About half of Americans get their health care benefits through their employers, who rely on insurance companies to manage the plans, restrain costs and get them fair deals. Frequently, high costs are blamed on doctors and hospitals, but less scrutinized is the role insurance companies — the middlemen between patients and those providers — play in boosting the health care tab. A secretive system of deals often come into play that have little to do with charging a reasonable fee.
It has been documented that hospitals and insurance companies have agreed on prices. The patient is then required to help pay that price. It’s a three-party transaction in which only two of the parties know how the totals are tallied. Coinsurance contract provisions can require the patient to pay the hospital a percent of the total agreed upon by the hospital and the insurance company, even though more reasonable charges may prevail elsewhere.
Patients who want to know what they’ll be paying — let alone shop around for the best deal — usually don’t have a chance.
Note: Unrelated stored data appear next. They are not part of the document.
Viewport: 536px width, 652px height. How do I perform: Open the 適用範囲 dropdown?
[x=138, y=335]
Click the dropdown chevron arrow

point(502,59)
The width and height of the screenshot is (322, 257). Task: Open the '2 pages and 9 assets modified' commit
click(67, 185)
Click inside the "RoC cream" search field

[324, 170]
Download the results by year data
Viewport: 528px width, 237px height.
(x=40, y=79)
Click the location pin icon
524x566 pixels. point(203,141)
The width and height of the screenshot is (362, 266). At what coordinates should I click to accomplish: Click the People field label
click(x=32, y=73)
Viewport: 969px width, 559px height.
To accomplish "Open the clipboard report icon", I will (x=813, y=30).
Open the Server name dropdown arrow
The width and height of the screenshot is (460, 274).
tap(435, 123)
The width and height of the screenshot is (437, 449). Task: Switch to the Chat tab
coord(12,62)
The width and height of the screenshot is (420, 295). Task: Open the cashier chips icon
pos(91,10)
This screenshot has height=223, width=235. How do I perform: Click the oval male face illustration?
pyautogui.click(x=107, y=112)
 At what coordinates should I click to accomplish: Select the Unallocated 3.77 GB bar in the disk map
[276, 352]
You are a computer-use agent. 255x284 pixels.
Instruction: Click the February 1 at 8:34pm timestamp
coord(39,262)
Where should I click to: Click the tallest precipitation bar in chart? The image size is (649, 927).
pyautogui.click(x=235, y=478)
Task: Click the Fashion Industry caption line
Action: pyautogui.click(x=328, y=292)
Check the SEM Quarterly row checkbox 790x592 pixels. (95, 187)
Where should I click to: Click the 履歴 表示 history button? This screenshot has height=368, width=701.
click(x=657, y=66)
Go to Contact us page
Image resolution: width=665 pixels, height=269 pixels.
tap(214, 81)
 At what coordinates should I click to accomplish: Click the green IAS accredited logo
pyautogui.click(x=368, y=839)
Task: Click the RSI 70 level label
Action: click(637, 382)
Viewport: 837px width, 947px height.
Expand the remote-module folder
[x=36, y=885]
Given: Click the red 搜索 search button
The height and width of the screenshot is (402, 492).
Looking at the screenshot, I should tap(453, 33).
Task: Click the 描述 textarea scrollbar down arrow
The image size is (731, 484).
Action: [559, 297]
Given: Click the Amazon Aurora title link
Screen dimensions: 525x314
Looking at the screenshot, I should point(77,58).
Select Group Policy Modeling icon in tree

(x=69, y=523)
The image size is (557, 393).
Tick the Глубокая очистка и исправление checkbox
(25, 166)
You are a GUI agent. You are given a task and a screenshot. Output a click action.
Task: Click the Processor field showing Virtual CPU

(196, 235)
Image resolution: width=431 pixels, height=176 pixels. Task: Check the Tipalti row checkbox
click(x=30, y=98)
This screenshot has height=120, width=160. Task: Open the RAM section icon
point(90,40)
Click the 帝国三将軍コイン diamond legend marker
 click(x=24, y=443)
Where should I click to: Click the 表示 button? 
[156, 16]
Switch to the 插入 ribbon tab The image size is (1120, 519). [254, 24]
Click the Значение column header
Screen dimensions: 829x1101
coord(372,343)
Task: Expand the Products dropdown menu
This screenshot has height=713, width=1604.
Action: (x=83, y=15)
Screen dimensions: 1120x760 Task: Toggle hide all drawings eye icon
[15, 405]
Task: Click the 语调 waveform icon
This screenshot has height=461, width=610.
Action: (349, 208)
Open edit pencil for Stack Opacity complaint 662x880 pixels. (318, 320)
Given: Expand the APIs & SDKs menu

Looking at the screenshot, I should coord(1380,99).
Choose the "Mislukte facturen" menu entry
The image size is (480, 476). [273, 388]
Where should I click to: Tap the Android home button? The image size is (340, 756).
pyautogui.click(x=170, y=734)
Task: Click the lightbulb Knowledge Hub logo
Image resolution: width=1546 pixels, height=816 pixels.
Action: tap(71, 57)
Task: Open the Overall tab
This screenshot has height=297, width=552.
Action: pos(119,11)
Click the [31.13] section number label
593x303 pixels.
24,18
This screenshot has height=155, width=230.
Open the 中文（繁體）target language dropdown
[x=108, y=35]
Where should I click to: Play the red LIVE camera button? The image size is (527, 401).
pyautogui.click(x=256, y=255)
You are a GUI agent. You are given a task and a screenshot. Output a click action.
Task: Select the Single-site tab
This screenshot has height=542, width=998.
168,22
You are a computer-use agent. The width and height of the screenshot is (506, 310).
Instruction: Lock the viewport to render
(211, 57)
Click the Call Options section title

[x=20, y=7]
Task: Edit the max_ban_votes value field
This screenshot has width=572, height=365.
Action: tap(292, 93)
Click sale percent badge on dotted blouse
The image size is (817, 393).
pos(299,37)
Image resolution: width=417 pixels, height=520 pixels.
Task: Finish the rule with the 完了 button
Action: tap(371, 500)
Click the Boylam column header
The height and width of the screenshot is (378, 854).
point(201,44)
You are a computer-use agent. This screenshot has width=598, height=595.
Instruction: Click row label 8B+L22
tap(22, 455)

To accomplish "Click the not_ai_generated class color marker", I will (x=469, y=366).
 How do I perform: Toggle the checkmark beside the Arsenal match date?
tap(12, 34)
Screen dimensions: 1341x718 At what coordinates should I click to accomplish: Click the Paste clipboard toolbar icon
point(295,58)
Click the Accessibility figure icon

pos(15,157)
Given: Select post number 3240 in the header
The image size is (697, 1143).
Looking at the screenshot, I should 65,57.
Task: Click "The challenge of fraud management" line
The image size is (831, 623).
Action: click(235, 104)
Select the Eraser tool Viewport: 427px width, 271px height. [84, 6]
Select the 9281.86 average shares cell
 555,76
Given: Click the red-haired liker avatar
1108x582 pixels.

Once the provider and the insurance company have agreed upon a price, even if it might be outrageous, the patient is obligated to fulfill their part of the insurance contract even if they might have found a better price. Imagine if other industries treated customers this way. The price of a flight from New York to Los Angeles would be a mystery until after the trip. Or, while digesting a burger, you could learn it cost $50.
Patients fund the entire health care industry through taxes, insurance premiums and cash payments. Even the portion paid by employers comes out of an employee's compensation. Yet when the health care industry refers to “payers,” it means insurance companies or government programs like Medicare. Patients now pay more for monthly premiums, higher copays, deductibles and coinsurance rates.
Employers are equally captive to the rising prices, and Employers nationwide are passing rising health care costs on to their workers by asking them to absorb a larger share of higher premiums. The Bureau of Labor Statistics data has found that every time health care costs rose by a dollar, an employee’s overall compensation got cut by 52 cents.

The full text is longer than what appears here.